Text extract ::
*-*-*
Difficulty adapting different dataset to Rossman

While trying to adapt the Rossman notebook for the Corporación dataset, I have run into some issues. Rossman runs fine but the fit for Corporacion is not working (even tried reducing features to 5).

Does anyone have an idea where I might be going wrong?

I have tried going back into the Rossman code, and I suspect the problem is around here.

In particular, what is this code doing?

val_idx = np.flatnonzero(
(df.index<=datetime.datetime(2014,9,17)) & (df.index>=datetime.datetime(2014,8,1)))

I thought it was breaking off the validation set and removing the attached values we were estimating. Afterall, val_idx is as long as validation set above. However, the dates did not correspond to val_idx setup a bit earlier. It’s like a slice from the middle is cut out.

Try just picking 10 items and 10 stores and use that as your initial dataset. Your current dataset is very very big!!!


As discussed in this weeks lecture.

is selecting the last few weeks as the validation set. I went back and made sure the val_idx accurately catching the last month of data I wanted to predict.

As suggested, I reduced down to 3 items, 3 stores, reduced the variables to 4, and cut to 100,000 rows. Same error that you can see below. Even tried converting unit_sales to int64 to match up better with the Rossman datasets. At this point I think I obviously missed another big step and need to rewrite everything.

My Code

Rossman Code - What I want to see

Can you check your y_range if the value are correct?
I made one silly mistake and got the loss as NaN too, typo on y1, yL, which causes the y_range to be (0, NaN) :sweat_smile:

If you just set y_range=None you can check it’s working ok without it. (We didn’t discuss this parameter in class - will do so next week; you should get nearly as good results by setting it to None)
*-*-*
What you are asked to do ::
In the forum thread, replace "Rossman" with "Rossmann" and give everything from "Difficulty adapting different" down to "is cut out." again.

Information supplied ::
*-*-*
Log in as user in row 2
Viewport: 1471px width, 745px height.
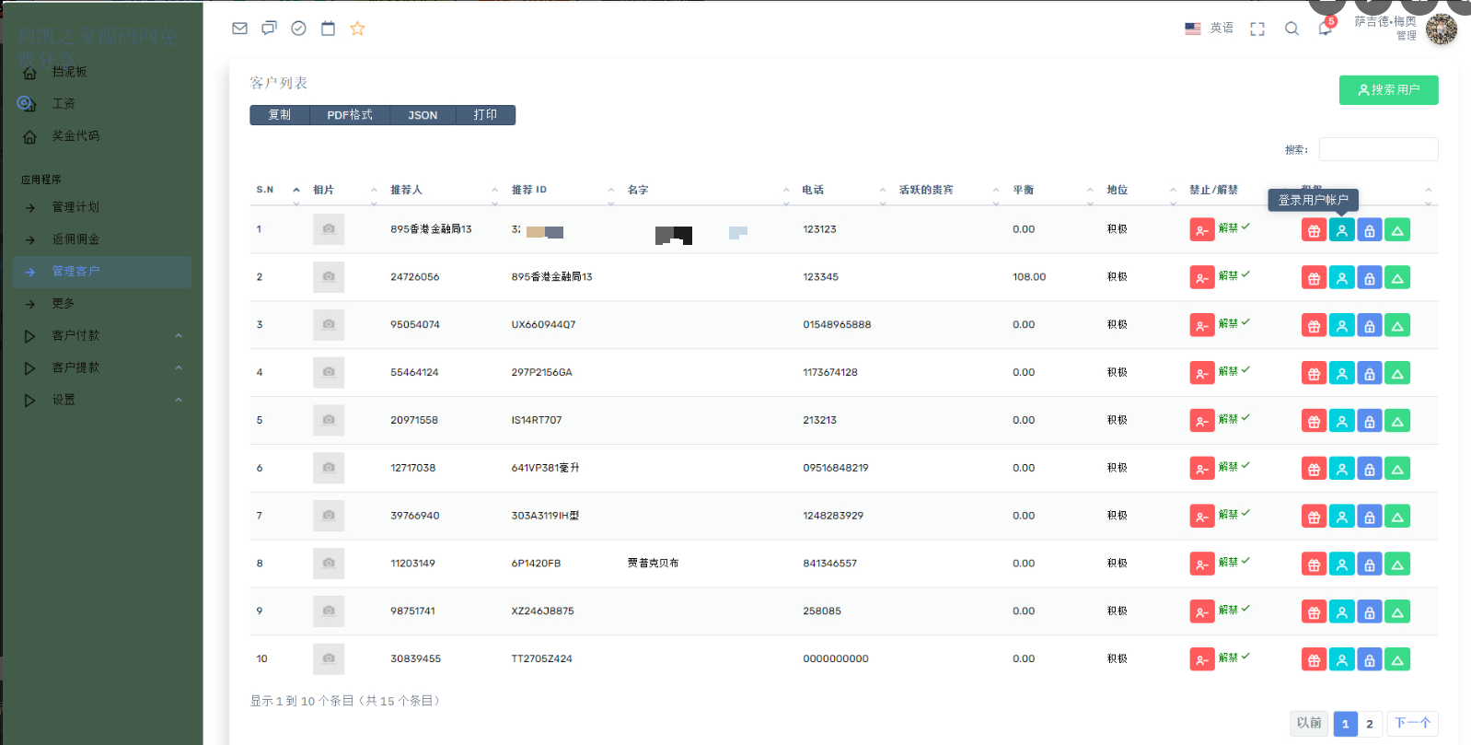coord(1341,278)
*-*-*
Written answer ::
Difficulty adapting different dataset to Rossmann

While trying to adapt the Rossmann notebook for the Corporación dataset, I have run into some issues. Rossmann runs fine but the fit for Corporacion is not working (even tried reducing features to 5).

Does anyone have an idea where I might be going wrong?

I have tried going back into the Rossmann code, and I suspect the problem is around here.

In particular, what is this code doing?

val_idx = np.flatnonzero(
(df.index<=datetime.datetime(2014,9,17)) & (df.index>=datetime.datetime(2014,8,1)))

I thought it was breaking off the validation set and removing the attached values we were estimating. Afterall, val_idx is as long as validation set above. However, the dates did not correspond to val_idx setup a bit earlier. It’s like a slice from the middle is cut out.